Stored items
Start of Block
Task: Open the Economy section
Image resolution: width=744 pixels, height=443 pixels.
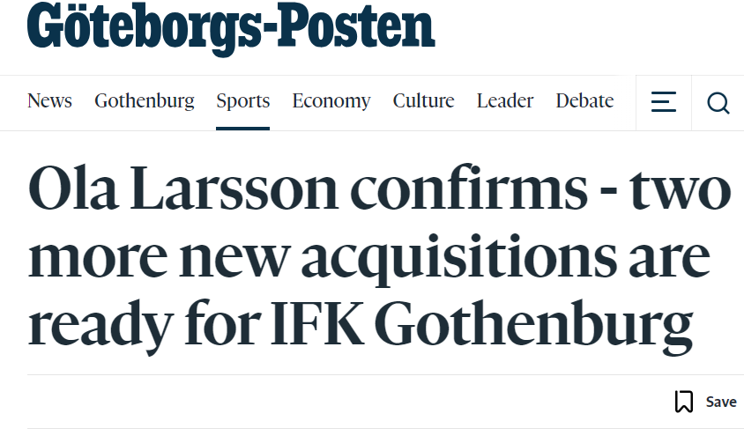Action: [331, 101]
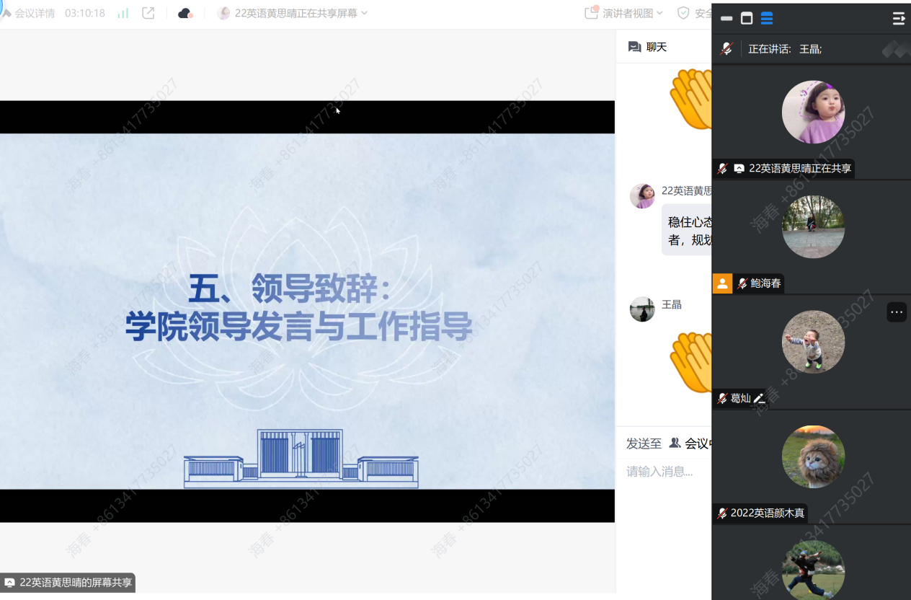Click the cloud recording icon
The width and height of the screenshot is (911, 600).
(x=185, y=13)
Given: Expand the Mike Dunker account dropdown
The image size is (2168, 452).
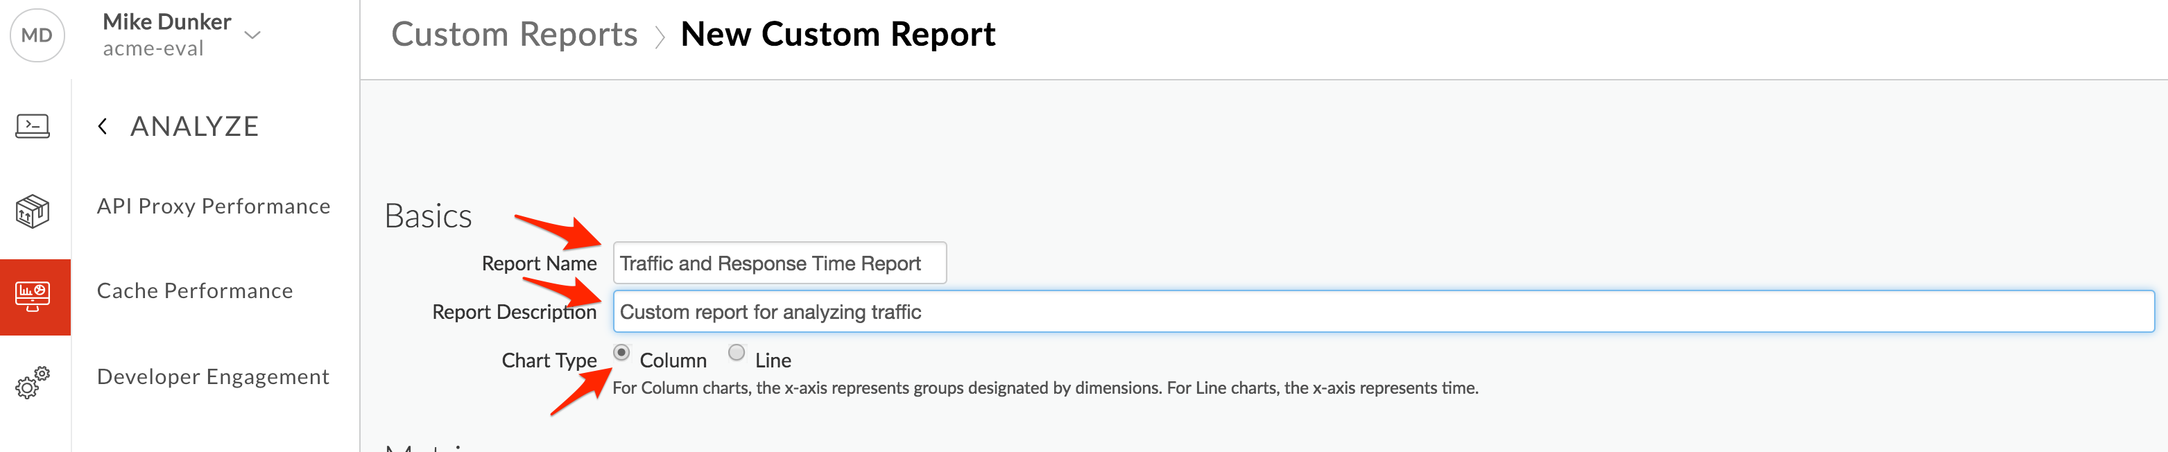Looking at the screenshot, I should (252, 35).
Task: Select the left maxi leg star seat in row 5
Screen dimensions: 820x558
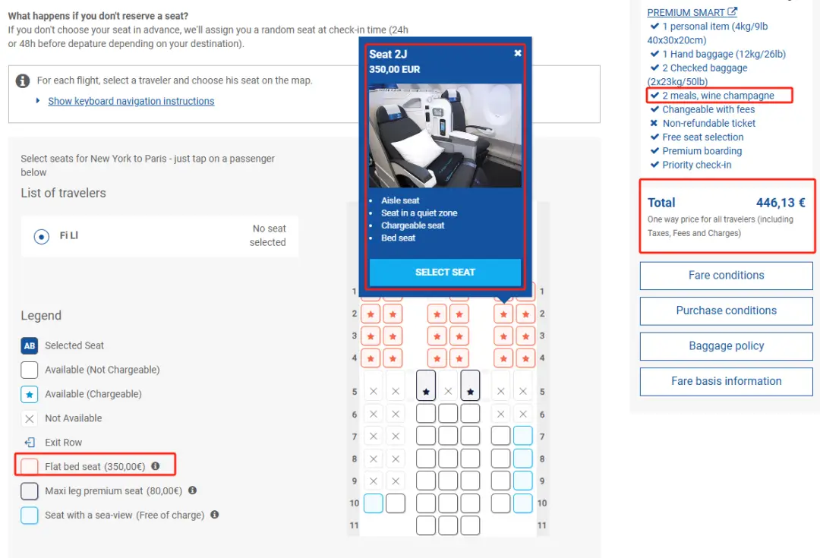Action: pyautogui.click(x=426, y=386)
End of Block
### [WORK ORDER]
Make an exact copy of every record, pictures excluded.

### [WRITTEN RESPONSE]
Task: Open the Economy section
Image resolution: width=744 pixels, height=443 pixels.
Action: [331, 101]
Click the cloud recording icon
The width and height of the screenshot is (911, 600).
(x=185, y=13)
Given: Expand the Mike Dunker account dropdown
The image size is (2168, 452).
Looking at the screenshot, I should (252, 35).
Task: Select the left maxi leg star seat in row 5
Screen dimensions: 820x558
Action: pyautogui.click(x=426, y=386)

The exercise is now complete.